About this exercise — Your answer should be an exact copy of the data.

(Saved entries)
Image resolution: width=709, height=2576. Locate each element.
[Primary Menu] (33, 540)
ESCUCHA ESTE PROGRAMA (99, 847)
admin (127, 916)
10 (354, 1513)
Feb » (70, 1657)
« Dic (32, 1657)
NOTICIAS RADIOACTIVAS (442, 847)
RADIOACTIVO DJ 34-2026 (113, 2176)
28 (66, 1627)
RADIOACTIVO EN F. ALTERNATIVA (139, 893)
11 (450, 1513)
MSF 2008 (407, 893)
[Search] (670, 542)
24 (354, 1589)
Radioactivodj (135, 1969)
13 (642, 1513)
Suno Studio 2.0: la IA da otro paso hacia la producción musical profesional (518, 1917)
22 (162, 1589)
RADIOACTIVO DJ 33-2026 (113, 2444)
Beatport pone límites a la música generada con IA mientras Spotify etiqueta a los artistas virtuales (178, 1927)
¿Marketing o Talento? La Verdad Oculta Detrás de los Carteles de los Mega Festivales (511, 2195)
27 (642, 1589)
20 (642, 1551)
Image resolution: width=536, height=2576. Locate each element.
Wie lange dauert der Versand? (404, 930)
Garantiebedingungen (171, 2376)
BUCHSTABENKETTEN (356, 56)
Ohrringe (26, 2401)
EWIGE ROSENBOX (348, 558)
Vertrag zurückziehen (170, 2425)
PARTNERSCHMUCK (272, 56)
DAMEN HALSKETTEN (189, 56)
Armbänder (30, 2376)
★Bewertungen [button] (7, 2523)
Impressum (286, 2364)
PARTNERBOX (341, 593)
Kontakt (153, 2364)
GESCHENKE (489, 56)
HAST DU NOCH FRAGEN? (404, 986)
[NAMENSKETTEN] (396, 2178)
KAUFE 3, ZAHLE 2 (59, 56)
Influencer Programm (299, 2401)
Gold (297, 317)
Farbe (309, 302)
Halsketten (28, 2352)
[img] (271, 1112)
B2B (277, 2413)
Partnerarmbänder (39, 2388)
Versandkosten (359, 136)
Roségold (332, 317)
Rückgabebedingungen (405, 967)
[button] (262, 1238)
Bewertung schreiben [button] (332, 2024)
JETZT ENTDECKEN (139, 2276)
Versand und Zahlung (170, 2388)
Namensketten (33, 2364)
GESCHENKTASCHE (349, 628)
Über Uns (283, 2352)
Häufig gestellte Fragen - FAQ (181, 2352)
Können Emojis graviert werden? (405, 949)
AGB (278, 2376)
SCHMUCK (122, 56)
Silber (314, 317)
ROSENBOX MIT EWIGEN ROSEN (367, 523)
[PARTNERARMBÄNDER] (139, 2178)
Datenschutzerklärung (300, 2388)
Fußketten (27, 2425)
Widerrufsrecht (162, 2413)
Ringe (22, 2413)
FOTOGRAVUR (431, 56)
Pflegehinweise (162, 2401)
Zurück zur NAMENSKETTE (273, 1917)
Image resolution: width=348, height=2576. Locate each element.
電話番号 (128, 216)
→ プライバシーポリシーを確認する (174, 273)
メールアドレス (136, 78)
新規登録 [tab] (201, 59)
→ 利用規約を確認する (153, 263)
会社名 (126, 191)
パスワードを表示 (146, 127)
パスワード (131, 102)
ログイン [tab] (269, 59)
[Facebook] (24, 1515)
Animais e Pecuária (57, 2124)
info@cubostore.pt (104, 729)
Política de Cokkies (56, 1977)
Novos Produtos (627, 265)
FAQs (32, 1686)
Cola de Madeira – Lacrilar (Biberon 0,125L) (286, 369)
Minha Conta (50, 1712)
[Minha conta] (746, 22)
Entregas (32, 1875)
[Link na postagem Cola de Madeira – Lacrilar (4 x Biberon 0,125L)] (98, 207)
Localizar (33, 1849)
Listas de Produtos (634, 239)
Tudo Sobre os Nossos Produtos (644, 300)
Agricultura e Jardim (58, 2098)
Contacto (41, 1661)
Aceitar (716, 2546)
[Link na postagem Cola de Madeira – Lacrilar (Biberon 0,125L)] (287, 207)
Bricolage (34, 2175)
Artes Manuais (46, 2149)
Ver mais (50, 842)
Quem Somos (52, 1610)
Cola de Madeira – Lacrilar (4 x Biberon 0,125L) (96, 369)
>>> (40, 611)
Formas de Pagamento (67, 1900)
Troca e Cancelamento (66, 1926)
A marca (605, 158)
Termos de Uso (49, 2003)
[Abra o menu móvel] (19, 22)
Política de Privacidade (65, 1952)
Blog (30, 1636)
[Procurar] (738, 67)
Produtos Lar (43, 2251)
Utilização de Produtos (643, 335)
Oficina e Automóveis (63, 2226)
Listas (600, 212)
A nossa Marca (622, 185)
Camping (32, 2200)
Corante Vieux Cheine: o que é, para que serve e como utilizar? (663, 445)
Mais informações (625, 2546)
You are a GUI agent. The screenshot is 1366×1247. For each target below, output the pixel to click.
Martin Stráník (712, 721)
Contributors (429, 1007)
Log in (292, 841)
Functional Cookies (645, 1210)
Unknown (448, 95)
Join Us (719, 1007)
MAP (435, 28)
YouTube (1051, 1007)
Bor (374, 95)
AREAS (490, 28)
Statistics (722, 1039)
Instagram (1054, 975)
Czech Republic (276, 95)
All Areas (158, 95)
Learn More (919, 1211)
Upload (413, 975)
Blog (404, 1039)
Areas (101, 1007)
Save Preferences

Solution —
Image resolution: width=709, height=2576. Locate each element.
[Primary Menu] (33, 540)
ESCUCHA ESTE PROGRAMA (99, 847)
admin (127, 916)
10 (354, 1513)
Feb » (70, 1657)
« Dic (32, 1657)
NOTICIAS RADIOACTIVAS (442, 847)
RADIOACTIVO DJ 34-2026 (113, 2176)
28 (66, 1627)
RADIOACTIVO EN F. ALTERNATIVA (139, 893)
11 (450, 1513)
MSF 2008 (407, 893)
[Search] (670, 542)
24 (354, 1589)
Radioactivodj (135, 1969)
13 (642, 1513)
Suno Studio 2.0: la IA da otro paso hacia la producción musical profesional (518, 1917)
22 (162, 1589)
RADIOACTIVO DJ 33-2026 (113, 2444)
Beatport pone límites a la música generada con IA mientras Spotify etiqueta a los artistas virtuales (178, 1927)
¿Marketing o Talento? La Verdad Oculta Detrás de los Carteles de los Mega Festivales (511, 2195)
27 (642, 1589)
20 (642, 1551)
Image resolution: width=536, height=2576. Locate each element.
Wie lange dauert der Versand? (404, 930)
Garantiebedingungen (171, 2376)
BUCHSTABENKETTEN (356, 56)
Ohrringe (26, 2401)
EWIGE ROSENBOX (348, 558)
Vertrag zurückziehen (170, 2425)
PARTNERSCHMUCK (272, 56)
DAMEN HALSKETTEN (189, 56)
Armbänder (30, 2376)
★Bewertungen [button] (7, 2523)
Impressum (286, 2364)
PARTNERBOX (341, 593)
Kontakt (153, 2364)
GESCHENKE (489, 56)
HAST DU NOCH FRAGEN? (404, 986)
[NAMENSKETTEN] (396, 2178)
KAUFE 3, ZAHLE 2 (59, 56)
Influencer Programm (299, 2401)
Gold (297, 317)
Farbe (309, 302)
Halsketten (28, 2352)
[img] (271, 1112)
B2B (277, 2413)
Partnerarmbänder (39, 2388)
Versandkosten (359, 136)
Roségold (332, 317)
Rückgabebedingungen (405, 967)
[button] (262, 1238)
Bewertung schreiben [button] (332, 2024)
JETZT ENTDECKEN (139, 2276)
Versand und Zahlung (170, 2388)
Namensketten (33, 2364)
GESCHENKTASCHE (349, 628)
Über Uns (283, 2352)
Häufig gestellte Fragen - FAQ (181, 2352)
Können Emojis graviert werden? (405, 949)
AGB (278, 2376)
SCHMUCK (122, 56)
Silber (314, 317)
ROSENBOX MIT EWIGEN ROSEN (367, 523)
[PARTNERARMBÄNDER] (139, 2178)
Datenschutzerklärung (300, 2388)
Fußketten (27, 2425)
Widerrufsrecht (162, 2413)
Ringe (22, 2413)
FOTOGRAVUR (431, 56)
Pflegehinweise (162, 2401)
Zurück zur NAMENSKETTE (273, 1917)
Image resolution: width=348, height=2576. Locate each element.
電話番号 (128, 216)
→ プライバシーポリシーを確認する (174, 273)
メールアドレス (136, 78)
新規登録 [tab] (201, 59)
→ 利用規約を確認する (153, 263)
会社名 (126, 191)
パスワードを表示 (146, 127)
パスワード (131, 102)
ログイン [tab] (269, 59)
[Facebook] (24, 1515)
Animais e Pecuária (57, 2124)
info@cubostore.pt (104, 729)
Política de Cokkies (56, 1977)
Novos Produtos (627, 265)
FAQs (32, 1686)
Cola de Madeira – Lacrilar (Biberon 0,125L) (286, 369)
Minha Conta (50, 1712)
[Minha conta] (746, 22)
Entregas (32, 1875)
[Link na postagem Cola de Madeira – Lacrilar (4 x Biberon 0,125L)] (98, 207)
Localizar (33, 1849)
Listas de Produtos (634, 239)
Tudo Sobre os Nossos Produtos (644, 300)
Agricultura e Jardim (58, 2098)
Contacto (41, 1661)
Aceitar (716, 2546)
[Link na postagem Cola de Madeira – Lacrilar (Biberon 0,125L)] (287, 207)
Bricolage (34, 2175)
Artes Manuais (46, 2149)
Ver mais (50, 842)
Quem Somos (52, 1610)
Cola de Madeira – Lacrilar (4 x Biberon 0,125L) (96, 369)
>>> (40, 611)
Formas de Pagamento (67, 1900)
Troca e Cancelamento (66, 1926)
A marca (605, 158)
Termos de Uso (49, 2003)
[Abra o menu móvel] (19, 22)
Política de Privacidade (65, 1952)
Blog (30, 1636)
[Procurar] (738, 67)
Produtos Lar (43, 2251)
Utilização de Produtos (643, 335)
Oficina e Automóveis (63, 2226)
Listas (600, 212)
A nossa Marca (622, 185)
Camping (32, 2200)
Corante Vieux Cheine: o que é, para que serve e como utilizar? (663, 445)
Mais informações (625, 2546)
You are a GUI agent. The screenshot is 1366×1247. For each target below, output the pixel to click.
Martin Stráník (712, 721)
Contributors (429, 1007)
Log in (292, 841)
Functional Cookies (645, 1210)
Unknown (448, 95)
Join Us (719, 1007)
MAP (435, 28)
YouTube (1051, 1007)
Bor (374, 95)
AREAS (490, 28)
Statistics (722, 1039)
Instagram (1054, 975)
Czech Republic (276, 95)
All Areas (158, 95)
Learn More (919, 1211)
Upload (413, 975)
Blog (404, 1039)
Areas (101, 1007)
Save Preferences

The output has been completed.